• _Required action_
Could you arrange the stretch of the listing from the line containing "Identify the location of date-range-picker: Jan" through the end of the listing as a Markdown table with the columns No. and Line? Number each row, skip blank lines, and leave the pictures out.

Saved data entries:
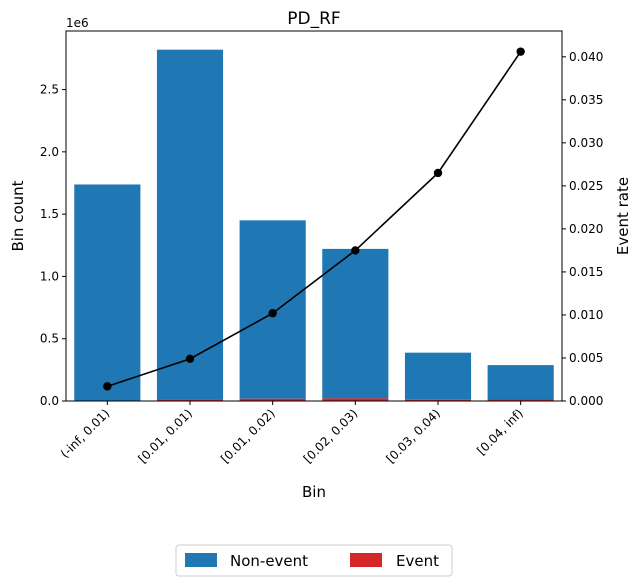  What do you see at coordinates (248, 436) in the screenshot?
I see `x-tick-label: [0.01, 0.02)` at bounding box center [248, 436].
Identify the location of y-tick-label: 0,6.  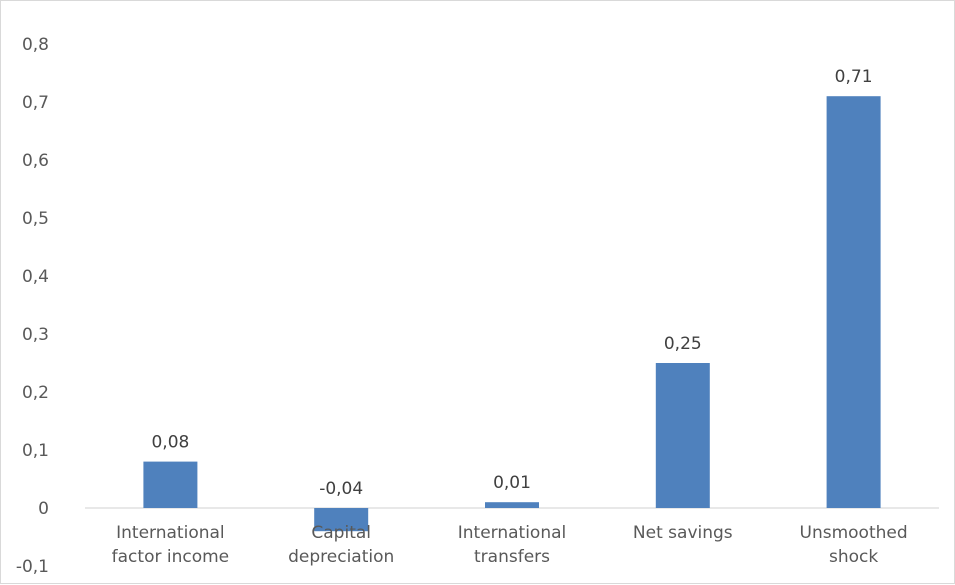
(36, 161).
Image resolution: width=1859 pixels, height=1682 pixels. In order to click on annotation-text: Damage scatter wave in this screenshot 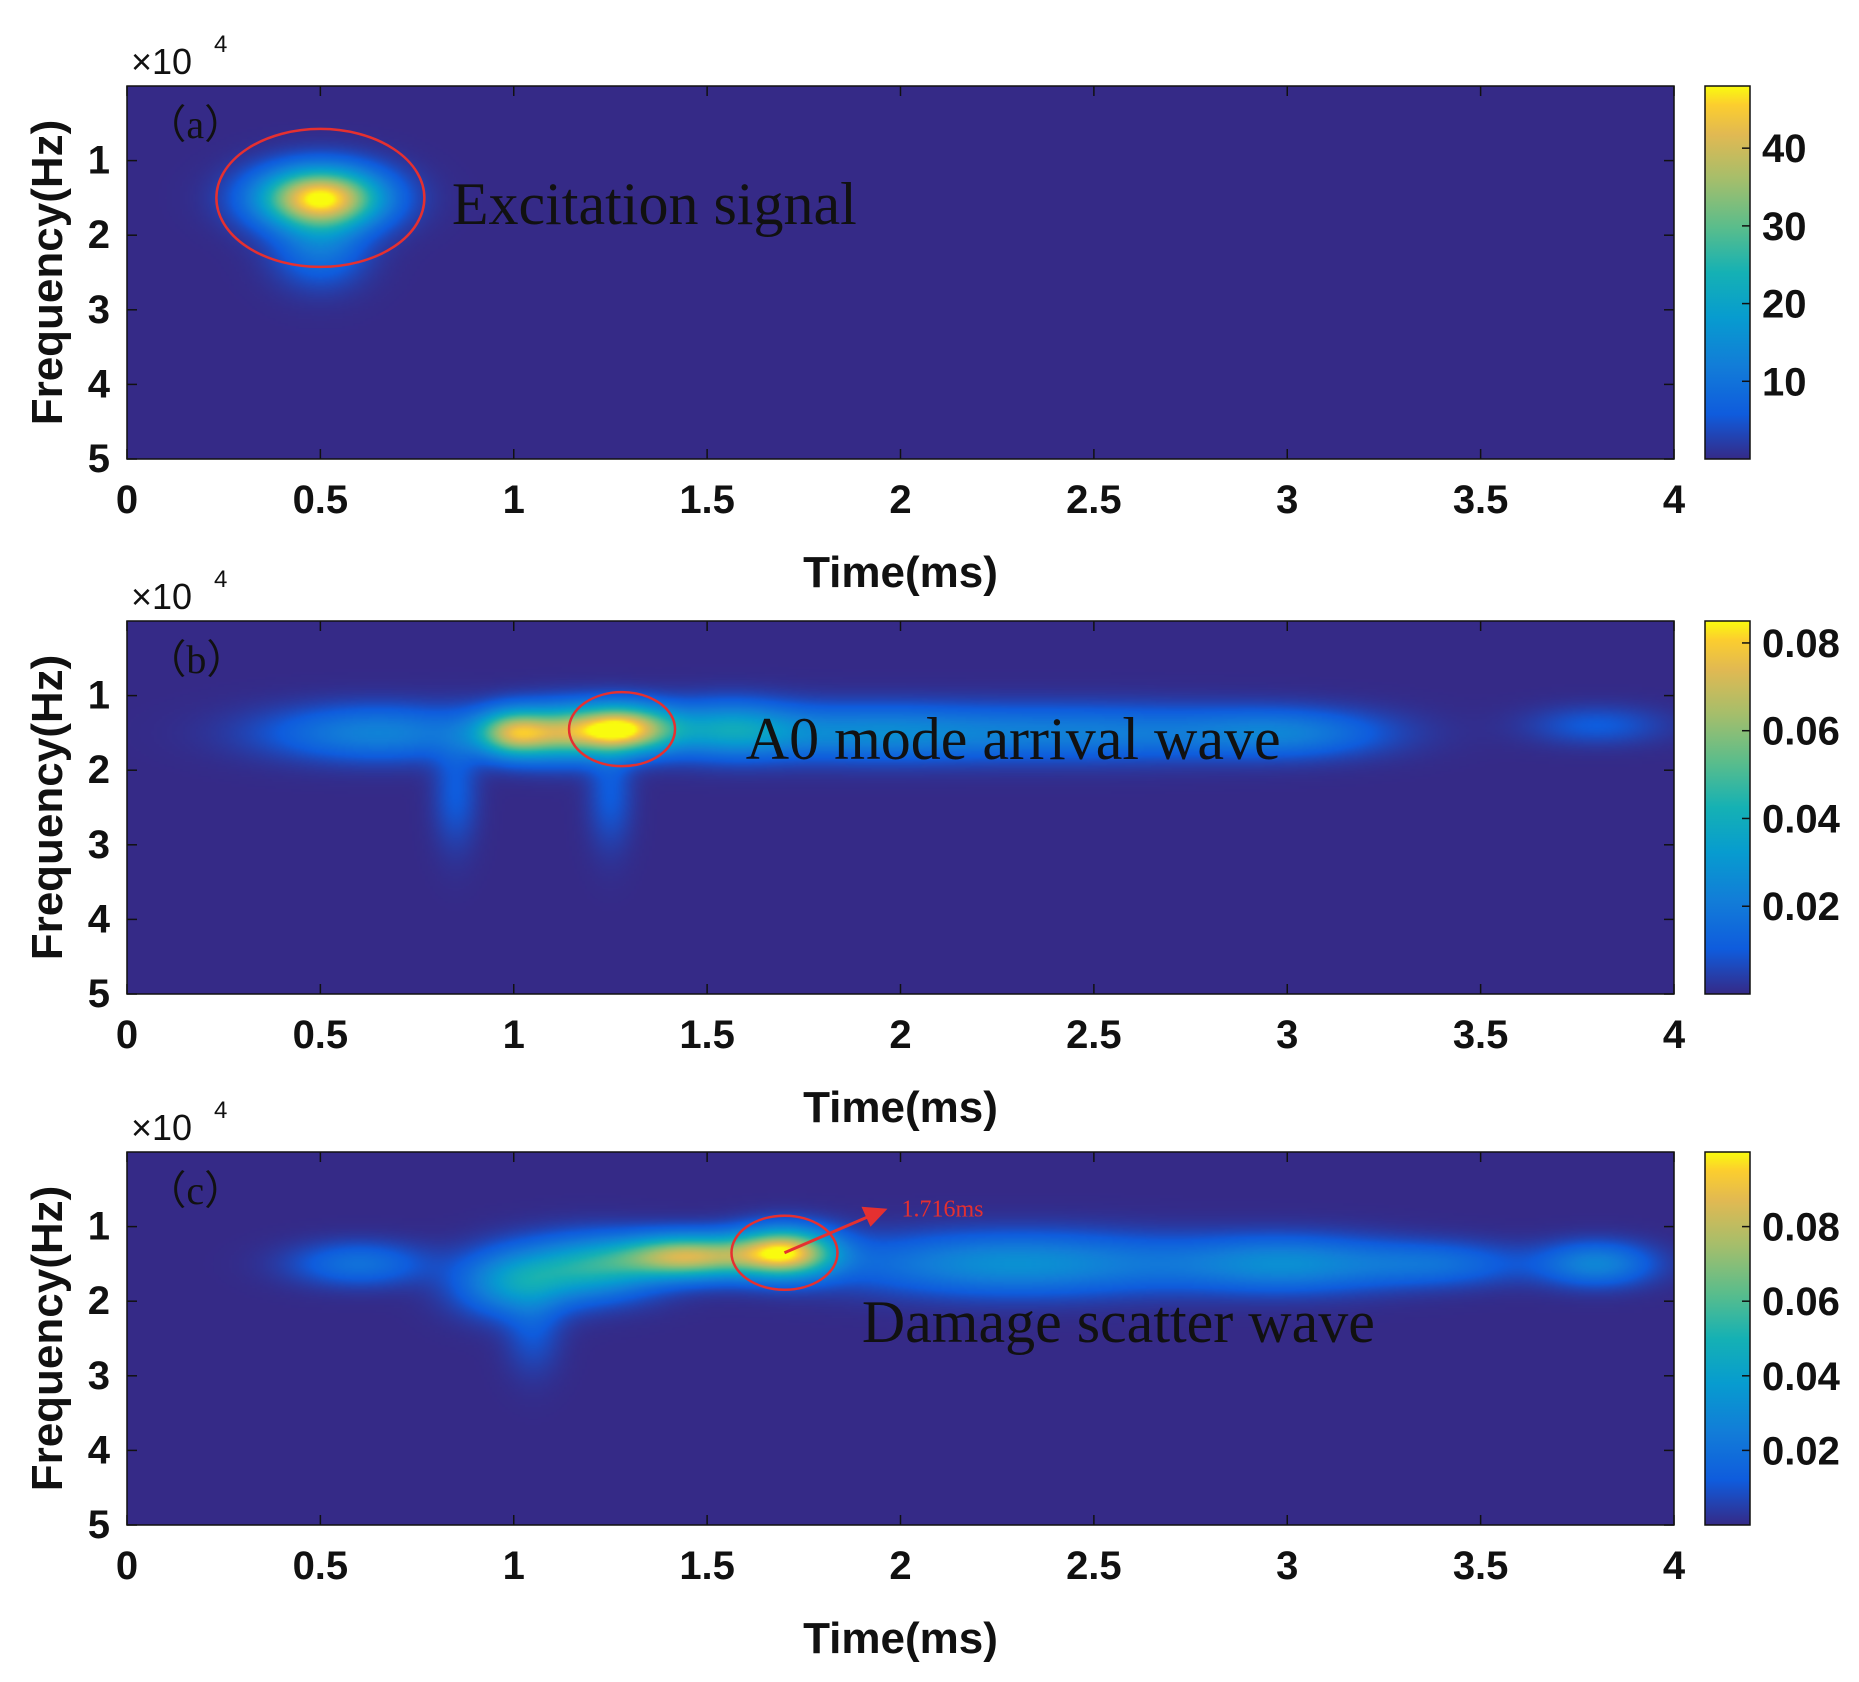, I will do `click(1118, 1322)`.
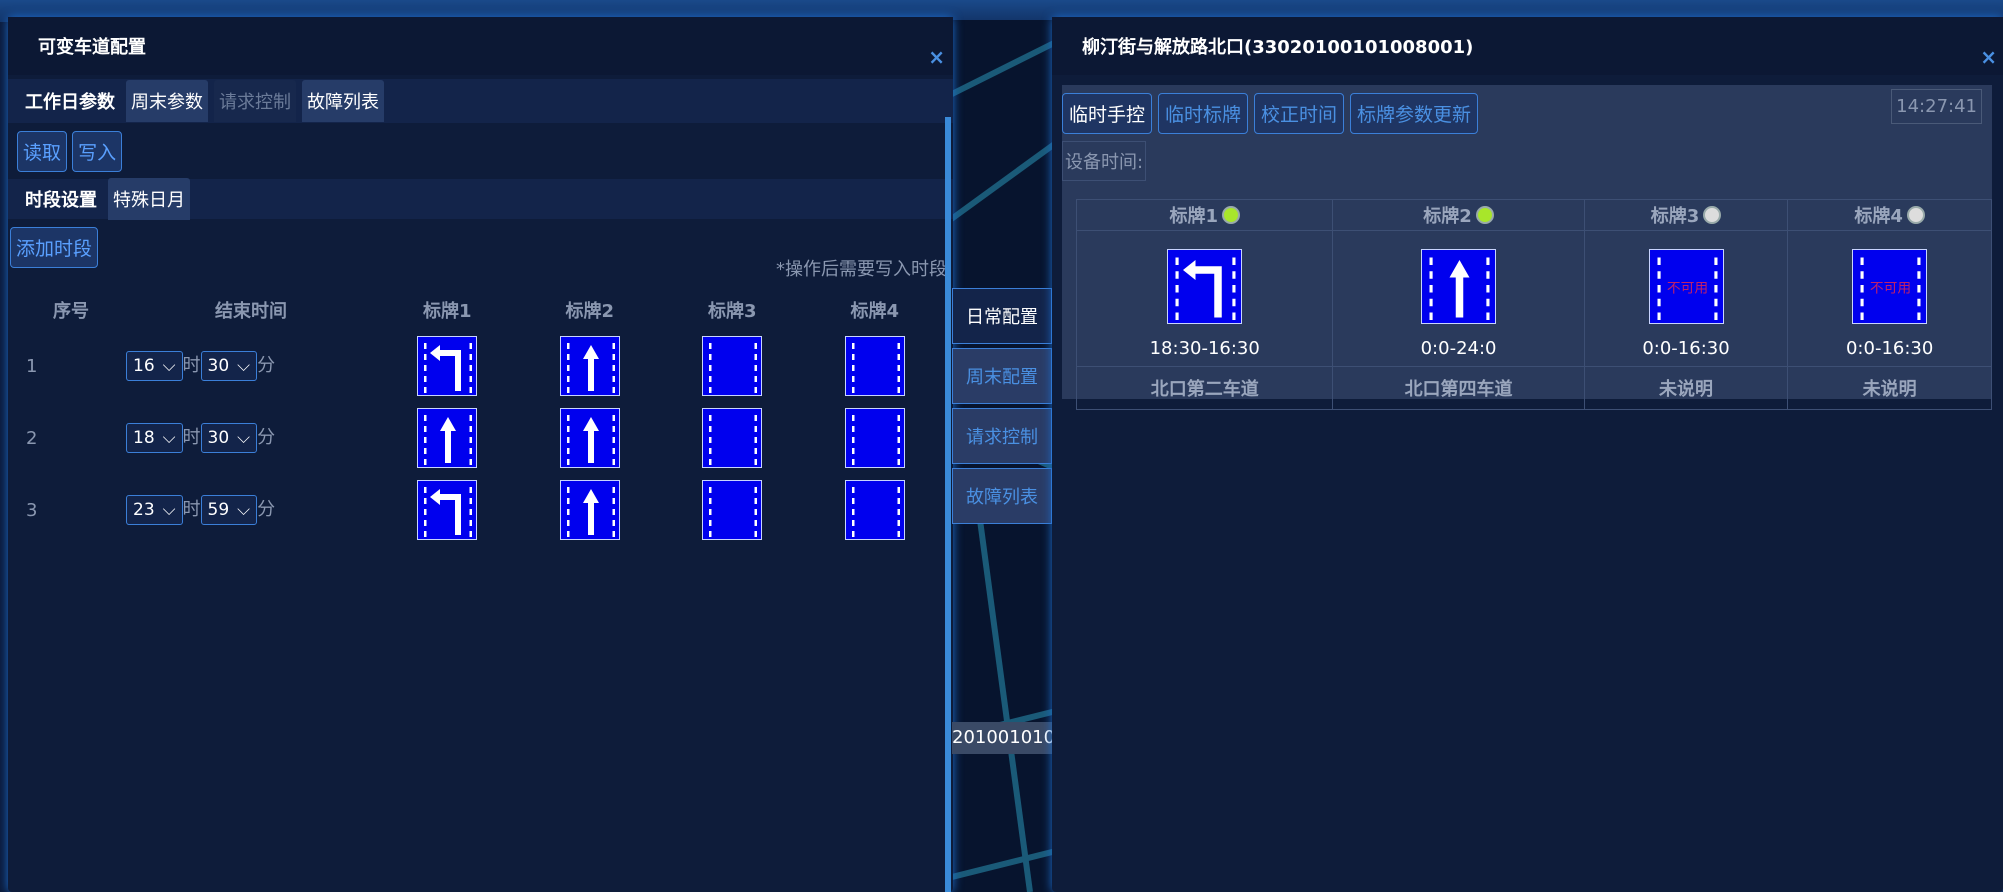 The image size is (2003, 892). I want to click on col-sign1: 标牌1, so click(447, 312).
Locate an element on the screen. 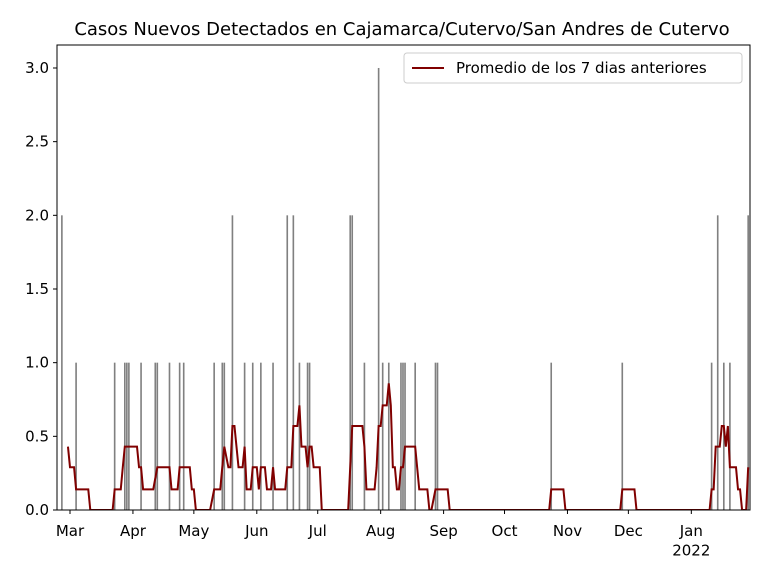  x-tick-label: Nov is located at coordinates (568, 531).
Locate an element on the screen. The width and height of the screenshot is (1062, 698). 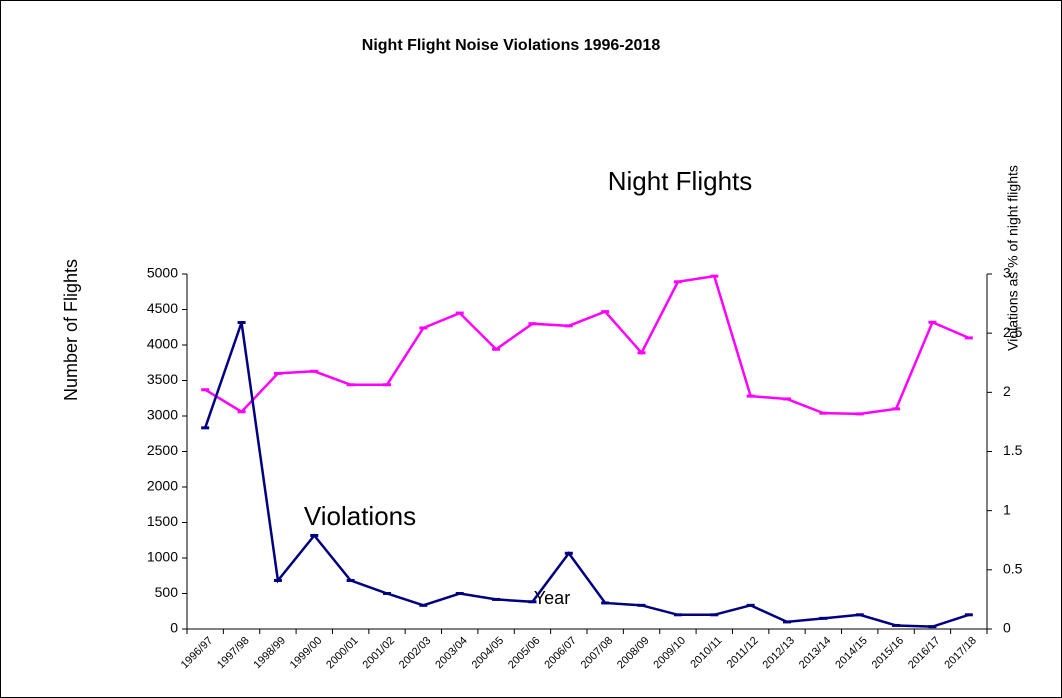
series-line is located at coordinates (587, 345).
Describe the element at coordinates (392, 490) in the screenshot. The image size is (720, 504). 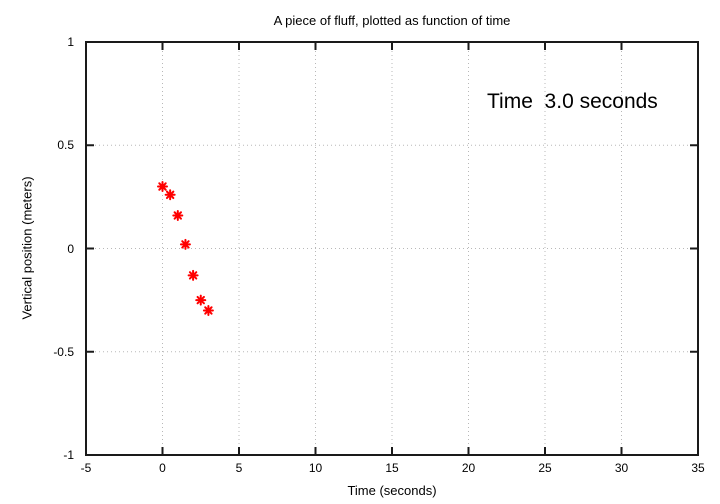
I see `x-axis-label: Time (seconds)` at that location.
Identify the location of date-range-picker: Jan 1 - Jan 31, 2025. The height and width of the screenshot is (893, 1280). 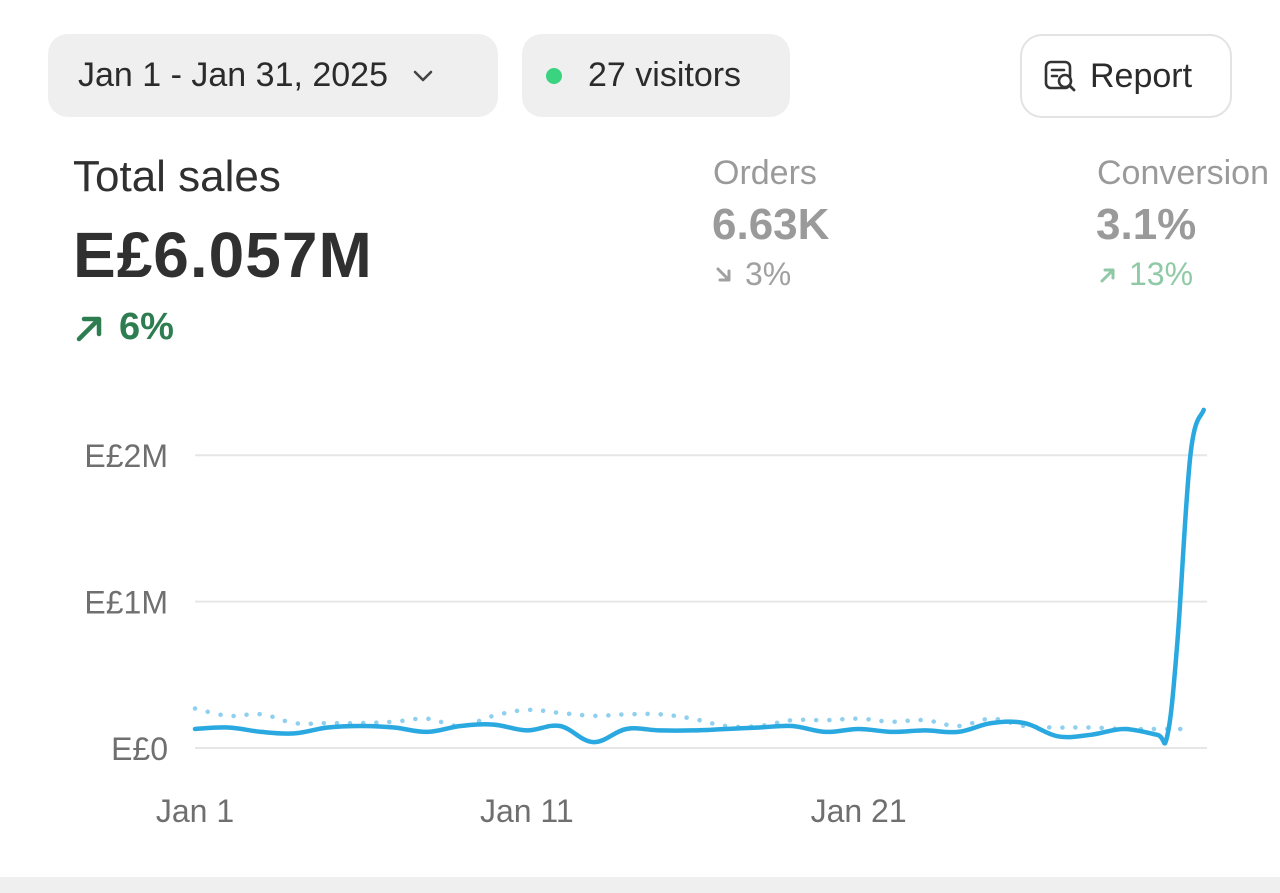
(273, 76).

• _Answer to this exercise_
| No. | Line |
|---|---|
| 1 | Identify the location of date-range-picker: Jan 1 - Jan 31, 2025. The height and width of the screenshot is (893, 1280).  |
| 2 | (273, 76). |